_TASK REQUIREMENTS_: Put the lines of the listing into a numbered list, starting at the line that has "Switch to the Presets tab" and stopping after the line that has "point(62,278)", with blank lines left out. Omit the pictures from your answer.

_DATASET RECORDS_:
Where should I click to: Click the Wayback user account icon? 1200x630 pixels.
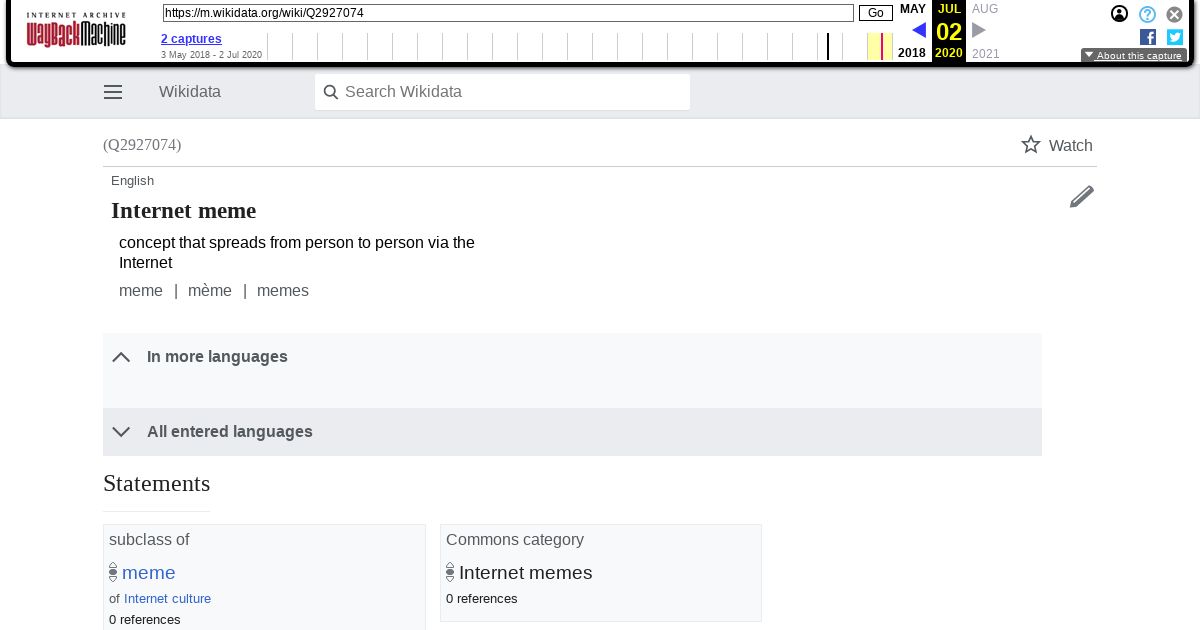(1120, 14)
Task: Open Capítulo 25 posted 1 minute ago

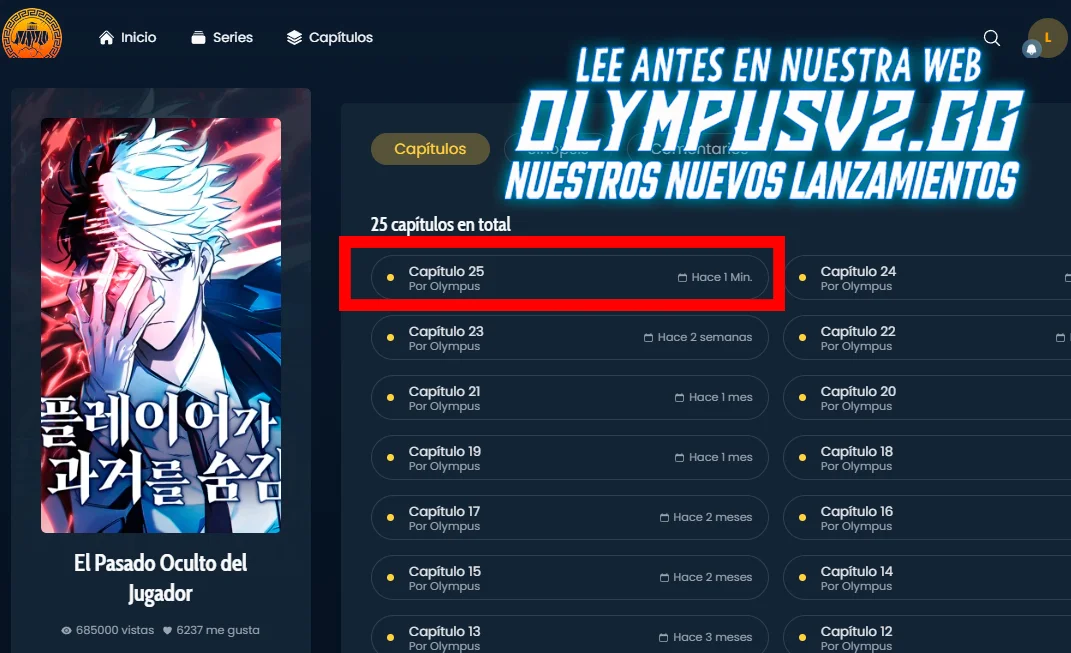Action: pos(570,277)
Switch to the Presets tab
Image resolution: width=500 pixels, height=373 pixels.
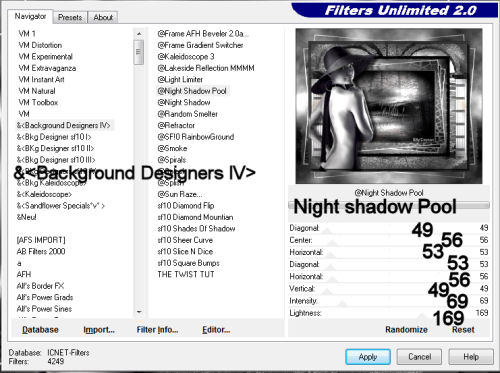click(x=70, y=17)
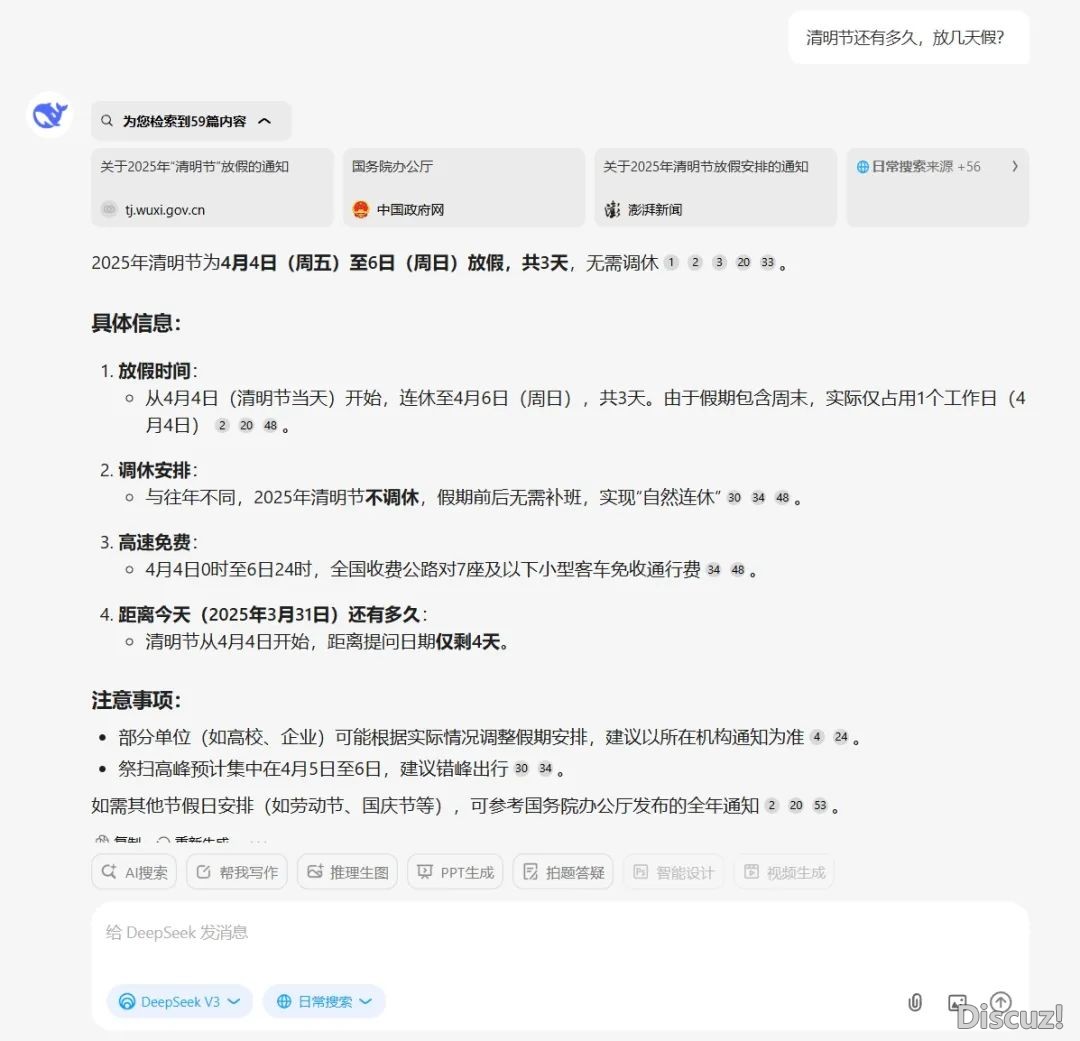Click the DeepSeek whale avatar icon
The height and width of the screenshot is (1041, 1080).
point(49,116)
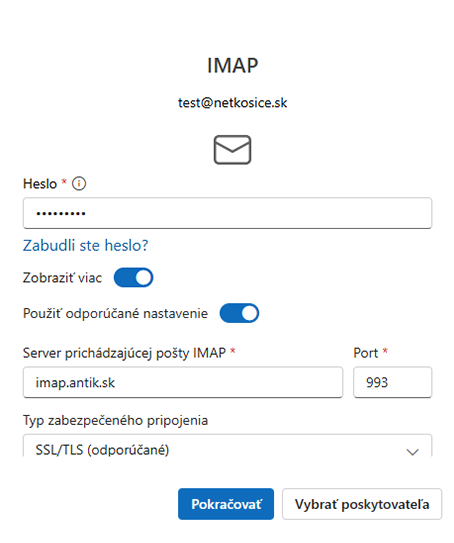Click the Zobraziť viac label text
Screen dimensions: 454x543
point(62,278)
...
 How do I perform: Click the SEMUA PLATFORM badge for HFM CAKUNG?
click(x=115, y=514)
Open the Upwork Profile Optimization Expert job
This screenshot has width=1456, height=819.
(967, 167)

_TASK RESULT_:
1. Switch to the Presets tab
2. Image resolution: width=500 pixels, height=373 pixels.
3. click(x=70, y=17)
4. Click the DeepSeek whale avatar icon
5. The height and width of the screenshot is (1041, 1080).
6. point(49,116)
7. Click the Zobraziť viac label text
8. Screen dimensions: 454x543
9. point(62,278)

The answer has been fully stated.